- Your objective -
Reproduce everything in the records from the line containing "This screenshot has" down to the line containing "(1064, 54).", including both of those lines, and leave the pictures out.

- Given data -
= = =
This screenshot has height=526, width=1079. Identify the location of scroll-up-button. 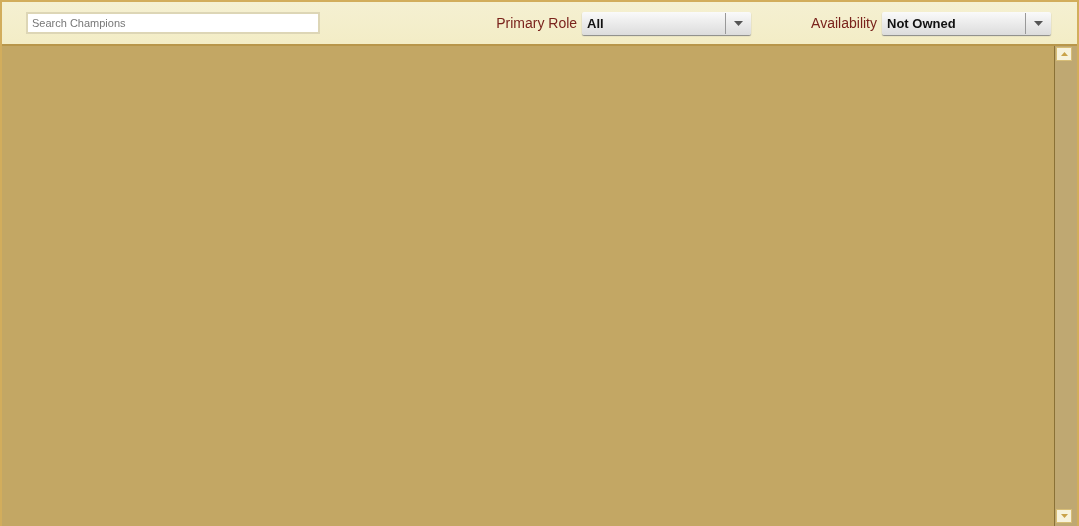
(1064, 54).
= = =
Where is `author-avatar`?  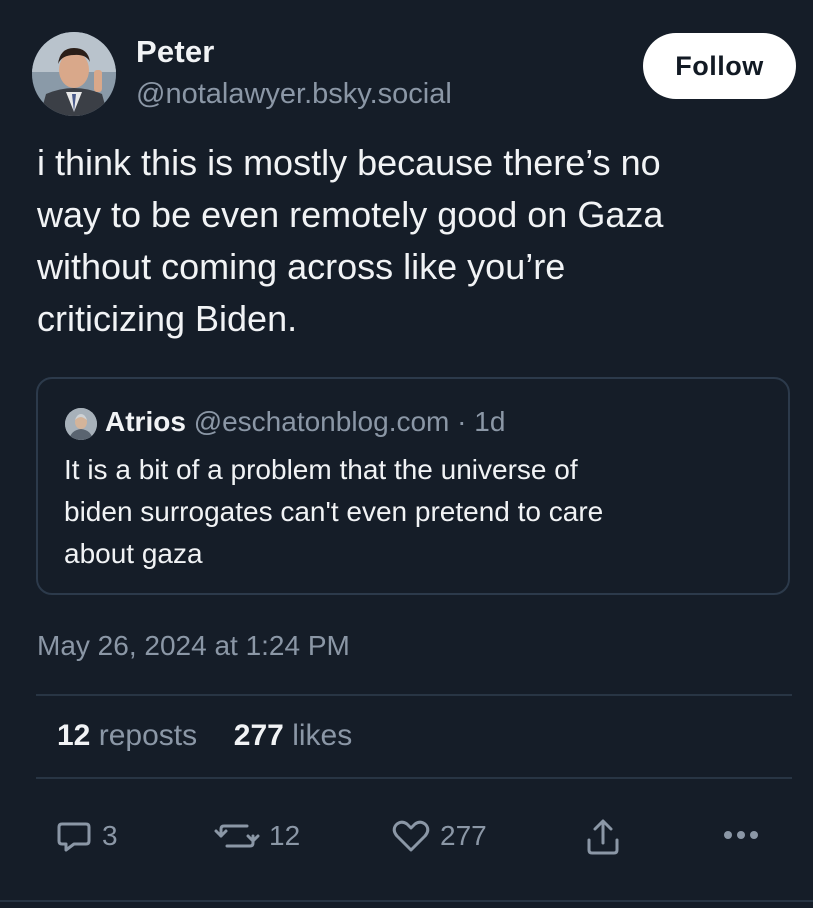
= = =
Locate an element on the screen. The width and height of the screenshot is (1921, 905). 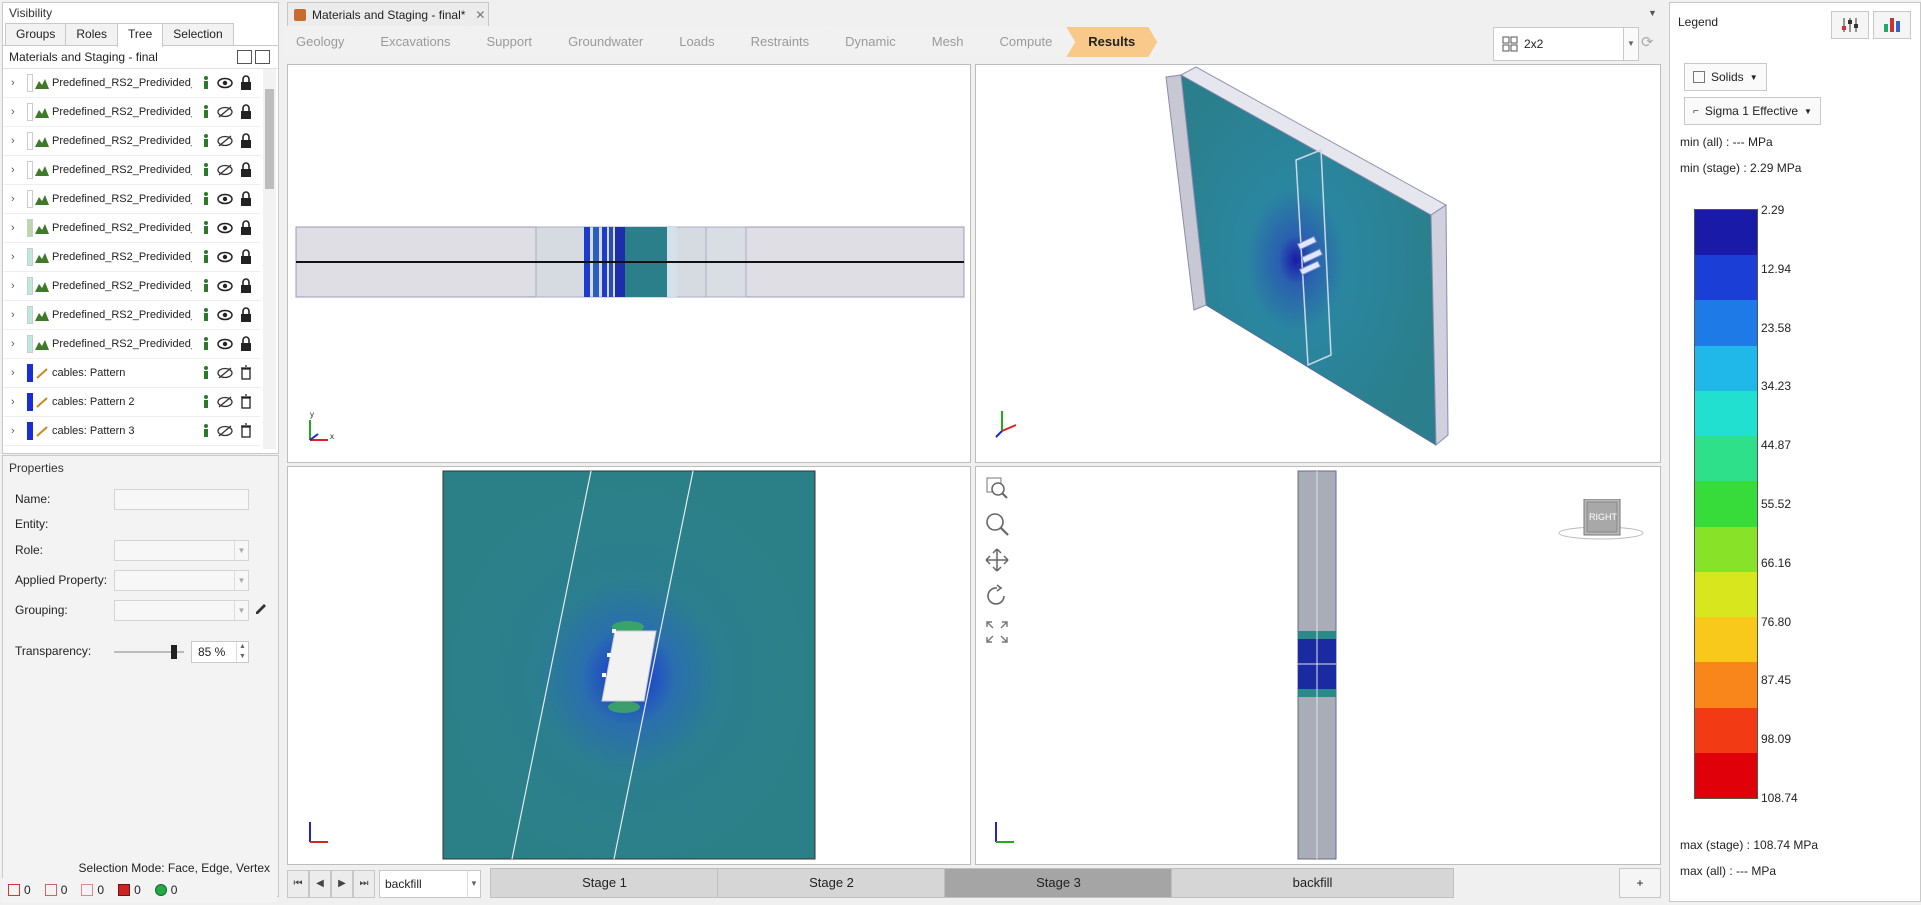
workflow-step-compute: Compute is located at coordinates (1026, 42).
= = =
- Output -
This screenshot has height=526, width=1079. Identify the location of scroll-up-button. 
(1064, 54).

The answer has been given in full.